Полицай обреченно махнул рукой и остановился. Смотрел вслед самоходкам, потом глянул на грузовики, открыл рот, да так, с открытым ртом и попятился… козлом скакнул через забор, исчез…

Колонна на приличной скорости катила по улице, вздрагивали стекла в окошках изб. Проехали мимо строения с кривоватым балконом, с которого свисал непонятный в сумерках флаг. На ступеньках стояли два упитанных мужика в одинаковых темных куртках и вообще с виду родные братья. Проводили взглядом внушительную тушу «Шермана», глянули на машины… Пихаясь, заскочили в дверь…

— Что-то не очень похожи мы на немцев, — заметил командир самоходки, выглядывая и вертя головой.

— Стрелять этих полицаев на месте надо, — угрюмо сказал Захар.

— Приказа стрелять не было, — напомнил взмокший Женька.

— Отдельный приказ на них, пакостных уродов, нужен, что ли? — удивился волжанин. — Да вы б присели, товарищ младший лейтенант. Сейчас стрельба начнется…
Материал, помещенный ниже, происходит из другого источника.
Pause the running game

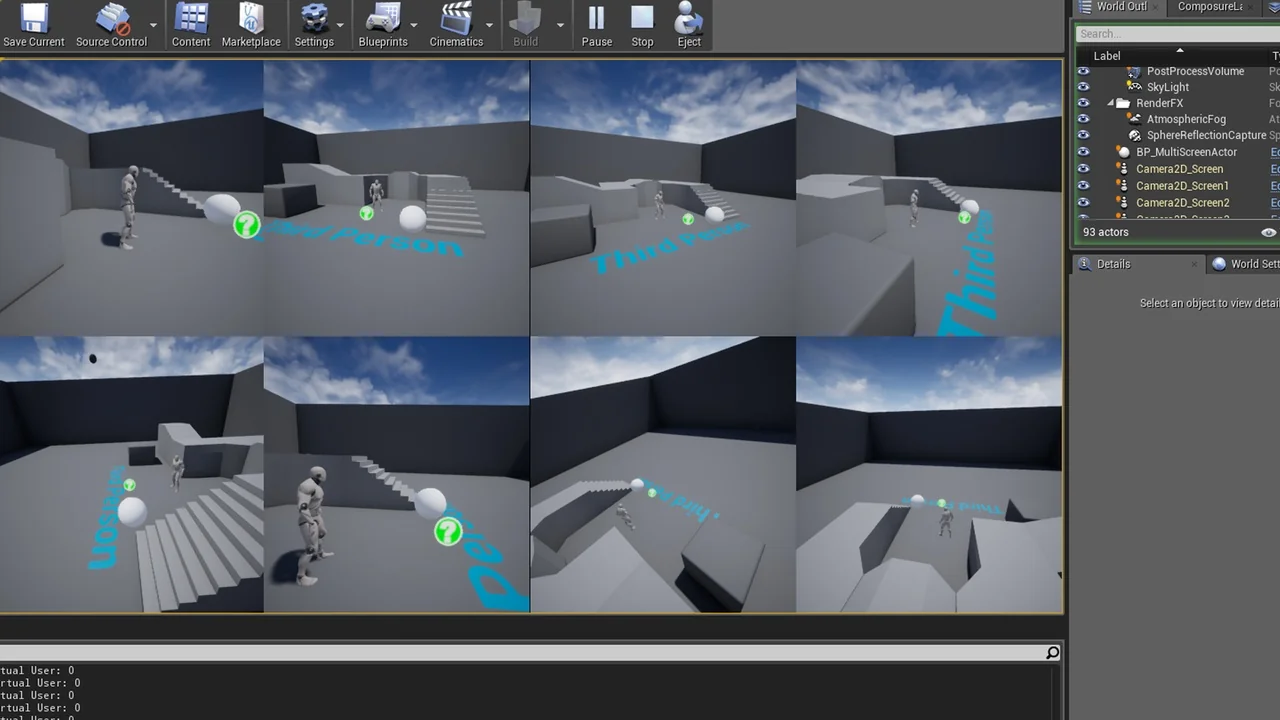[x=596, y=20]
Стрелять так и не начали. Колонна вышла за деревню — в «опорном пункте» на околице, обустроенном наблюдательной вышкой, не было ни души. Пронеслись вперед мотоциклисты. Распахнулся люк «Шермана», выбрался из тесноты крупный Коваленко и сердито заорал, перекрывая рокот мотора:

— Чего всю улицу торчал? Башку по обстановке убирать надо.

— Так наблюдал. Полицейский что-то про Остерхи и объезд кричал. Я не все расслышал.

— Нам все равно через те Остерхи. Другой дороги нет. Голову прячь, Земляков. Вот же балбес. Цитрусовых и связи пожизненно лишу!

Женька с некоторым облегчением присел на боеукладку.

— Ты за пистолет брось держаться, — сочувственно намекнул командир самоходки.

Земляков отпустил рукоять «кольта» и застегнул жесткую кобуру.

— Суров у вас майор, — покачал головой волжанин. — А что, в разведке лимоны дают? Для остроты зрения?

— Сержант, ты вовсе обнаглел? — возмутился командир. — Что за вопросы?

— Да вафли лимонные иногда дают. В офицерском доппайке, — пробормотал Женька. — Ничего так идут с чаем.


Прошли совсем немного, как вернулись мотоциклисты. С самоходки было плохо слышно, о чем докладывает старшина-разведчик. Но тут вдоль машин пробежал Нерода:

— Впереди разбомбленная немецкая колонна и мост. Двигаться левее, там брод. Попробуем, как в деревне. Если не получится, в бой не ввязываться, уходить за реку. Земляков, будешь выёживаться, мы твою умную голову в полевую сумку упакуем. Для сохранности. Задание завалишь, дубина.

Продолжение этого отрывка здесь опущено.